Material provided |
────────────────────────────────────────
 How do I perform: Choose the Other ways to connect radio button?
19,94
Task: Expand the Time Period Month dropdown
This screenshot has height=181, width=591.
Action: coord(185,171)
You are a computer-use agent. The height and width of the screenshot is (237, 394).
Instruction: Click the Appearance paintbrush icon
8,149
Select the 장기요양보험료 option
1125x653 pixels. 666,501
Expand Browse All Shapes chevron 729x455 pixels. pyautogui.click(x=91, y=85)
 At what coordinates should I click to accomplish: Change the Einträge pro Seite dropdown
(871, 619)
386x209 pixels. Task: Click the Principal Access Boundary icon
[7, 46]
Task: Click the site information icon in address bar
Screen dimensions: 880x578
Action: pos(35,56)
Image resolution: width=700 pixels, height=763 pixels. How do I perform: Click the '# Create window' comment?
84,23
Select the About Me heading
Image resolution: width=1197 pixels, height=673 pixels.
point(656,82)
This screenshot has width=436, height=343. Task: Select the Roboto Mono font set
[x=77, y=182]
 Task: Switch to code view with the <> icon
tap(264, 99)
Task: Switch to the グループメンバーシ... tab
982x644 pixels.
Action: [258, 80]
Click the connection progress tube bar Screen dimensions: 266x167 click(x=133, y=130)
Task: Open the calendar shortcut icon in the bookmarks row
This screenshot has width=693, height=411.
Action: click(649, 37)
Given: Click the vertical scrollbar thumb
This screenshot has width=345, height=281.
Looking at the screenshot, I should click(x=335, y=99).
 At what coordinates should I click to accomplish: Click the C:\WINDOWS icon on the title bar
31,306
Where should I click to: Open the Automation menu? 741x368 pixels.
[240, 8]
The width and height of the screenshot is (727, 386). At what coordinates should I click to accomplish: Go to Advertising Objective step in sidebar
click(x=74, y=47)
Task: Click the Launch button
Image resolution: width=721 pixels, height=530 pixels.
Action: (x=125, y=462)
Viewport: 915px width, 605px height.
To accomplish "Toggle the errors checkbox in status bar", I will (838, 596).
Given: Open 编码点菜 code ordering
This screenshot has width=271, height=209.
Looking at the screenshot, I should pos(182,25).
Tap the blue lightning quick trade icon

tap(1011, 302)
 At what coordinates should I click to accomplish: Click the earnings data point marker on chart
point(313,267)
────────────────────────────────────────
Exercise |
In the records above, find every line with the word "Given" and copy it.

Answer space |
Given: Click the vertical scrollbar thumb
Given: Open 编码点菜 code ordering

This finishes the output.